Pour la première fois depuis la tragédie d’Ouvéa en 1988, la justice en Nouvelle-Calédonie a pris une décision similaire. Suite à cette tragédie, où des Kanak avaient séquestré et tué quatre gendarmes, quarante individus avaient été inculpés pour meurtre et emprisonnés en métropole, avant d’être amnistiés en 1989.

Le samedi 22 juin, une vague de réactions a suivi la décision d’emprisonner dans l’Hexagone sept militants de la Cellule de Coordination des Actions de Terrain (CCAT). Cette organisation est soupçonnée d’avoir orchestré les émeutes qui ravagent le Grand Nouméa depuis le 13 mai. L’Union Calédonienne (UC), partie principale et radicale du Front de Libération Nationale Kanak et Socialiste (FLNKS), qui avait créé la CCAT fin 2023 pour s’opposer à la réforme électorale, a vivement critiqué cette décision, la qualifiant de « déportation politique ».

Selon la CCAT, la justice française essaye de réduire la mobilisation pacifique initiée le 13 mai à de simples actes de terrorisme. Ils ont affirmé que les détenus politiques ont fait appel de cette décision.

Suite à cette annonce, des violences ont éclaté à travers le territoire néo-calédonien, alimentées par un sentiment d’injustice et de ressentiment envers l’Etat parmi les Kanak. La CCAT a mis en garde contre la propagation de ces mobilisations vers le nord et les îles, qui deviennent de plus en plus incontrôlables.

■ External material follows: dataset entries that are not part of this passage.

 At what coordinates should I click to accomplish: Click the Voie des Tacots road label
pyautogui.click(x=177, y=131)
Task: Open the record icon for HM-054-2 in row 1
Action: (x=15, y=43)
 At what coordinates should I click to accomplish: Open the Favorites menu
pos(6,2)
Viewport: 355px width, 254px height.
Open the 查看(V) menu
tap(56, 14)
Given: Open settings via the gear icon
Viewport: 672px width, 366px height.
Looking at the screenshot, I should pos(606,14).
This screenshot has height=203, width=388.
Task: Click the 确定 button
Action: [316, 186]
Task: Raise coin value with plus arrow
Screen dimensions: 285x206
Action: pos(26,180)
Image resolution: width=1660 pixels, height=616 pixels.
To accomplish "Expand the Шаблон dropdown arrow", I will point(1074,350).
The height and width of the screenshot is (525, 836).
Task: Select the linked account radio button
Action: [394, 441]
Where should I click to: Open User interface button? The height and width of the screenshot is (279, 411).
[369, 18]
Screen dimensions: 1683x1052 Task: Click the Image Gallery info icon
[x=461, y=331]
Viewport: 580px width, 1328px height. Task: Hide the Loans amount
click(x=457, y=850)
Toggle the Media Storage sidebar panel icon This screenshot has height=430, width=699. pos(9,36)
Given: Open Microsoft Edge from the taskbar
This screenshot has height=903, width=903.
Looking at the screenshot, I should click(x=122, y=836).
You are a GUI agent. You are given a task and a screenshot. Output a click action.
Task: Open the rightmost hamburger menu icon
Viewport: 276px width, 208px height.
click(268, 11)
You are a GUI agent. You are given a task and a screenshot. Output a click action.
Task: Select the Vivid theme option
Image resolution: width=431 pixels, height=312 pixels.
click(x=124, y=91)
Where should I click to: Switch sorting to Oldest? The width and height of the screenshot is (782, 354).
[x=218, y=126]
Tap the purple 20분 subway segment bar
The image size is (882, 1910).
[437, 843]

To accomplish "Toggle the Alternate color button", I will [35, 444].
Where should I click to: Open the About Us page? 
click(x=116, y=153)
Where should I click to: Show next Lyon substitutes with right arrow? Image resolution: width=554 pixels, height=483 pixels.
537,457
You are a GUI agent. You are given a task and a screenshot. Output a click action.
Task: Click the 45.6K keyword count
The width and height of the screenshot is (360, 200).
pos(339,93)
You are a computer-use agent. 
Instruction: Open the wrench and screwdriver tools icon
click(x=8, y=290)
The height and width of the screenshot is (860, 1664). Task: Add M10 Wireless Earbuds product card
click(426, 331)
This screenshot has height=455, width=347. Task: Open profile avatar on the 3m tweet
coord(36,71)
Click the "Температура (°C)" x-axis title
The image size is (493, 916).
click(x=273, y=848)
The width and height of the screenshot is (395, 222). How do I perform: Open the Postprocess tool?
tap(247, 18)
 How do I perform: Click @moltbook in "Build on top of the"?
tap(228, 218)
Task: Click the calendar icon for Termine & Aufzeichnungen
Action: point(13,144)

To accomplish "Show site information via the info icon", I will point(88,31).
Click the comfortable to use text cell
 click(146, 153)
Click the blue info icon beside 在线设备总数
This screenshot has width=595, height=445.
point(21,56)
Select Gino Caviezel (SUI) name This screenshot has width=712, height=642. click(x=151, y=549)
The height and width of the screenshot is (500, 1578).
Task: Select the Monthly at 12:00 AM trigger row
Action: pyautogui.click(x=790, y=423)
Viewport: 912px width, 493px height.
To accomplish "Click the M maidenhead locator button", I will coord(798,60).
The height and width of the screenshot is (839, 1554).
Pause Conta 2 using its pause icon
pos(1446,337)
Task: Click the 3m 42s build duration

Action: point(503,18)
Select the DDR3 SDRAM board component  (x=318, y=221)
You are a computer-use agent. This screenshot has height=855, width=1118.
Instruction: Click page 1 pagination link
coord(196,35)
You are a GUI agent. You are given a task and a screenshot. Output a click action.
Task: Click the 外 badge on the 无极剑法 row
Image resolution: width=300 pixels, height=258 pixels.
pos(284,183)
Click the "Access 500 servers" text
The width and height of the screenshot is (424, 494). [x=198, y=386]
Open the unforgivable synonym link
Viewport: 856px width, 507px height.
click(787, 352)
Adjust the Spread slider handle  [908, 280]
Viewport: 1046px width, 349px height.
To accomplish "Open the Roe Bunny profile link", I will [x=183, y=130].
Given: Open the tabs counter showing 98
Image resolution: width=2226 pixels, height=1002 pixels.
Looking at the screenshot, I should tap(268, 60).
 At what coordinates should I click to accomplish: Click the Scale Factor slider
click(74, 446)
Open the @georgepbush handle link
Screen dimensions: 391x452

Hippolyte Sinewami Htamumu, le dirigeant de l’assemblée des grands chefs traditionnels, s’est exprimé officiellement mercredi 26 juin pour critiquer l’absence de transparence et d’équité dans la résolution de ce conflit. Il a également déploré les termes employés par le procureur de la République en Nouvelle-Calédonie, qui a eu recours à une terminologie partisane en décrivant certains comme des « émeutiers » et d’autres comme des « voisins vigilants ». Par ailleurs, il a critiqué la déportation de prisonniers politiques en France, ce qui rompt leur lien avec leur terre natale et leur famille.

« Aujourd’hui, nous assistons à une véritable intervention militaire, ce que nous n’avons jamais vu auparavant. Cela nécessitera des décisions de justice, des plaidoiries de défense sans précédent », déclare Pierre Ortet, l’avocat de Christian Tein, qui est détenu à Mulhouse, dans le Haut-Rhin. Tein, porte-parole de la CCAT et commissaire général de l’UC, a été invité par Emmanuel Macron à des discussions politiques le 23 mai à Nouméa. « On envisage plus de mille accusations. En réalité, il faudra accomplir un travail herculéen. Il sera nécessaire de collaborer avec de nombreux avocats et de travailler en synergie, étant donné que certains des défendeurs seront en France métropolitaine « , ajoute Me Ortet.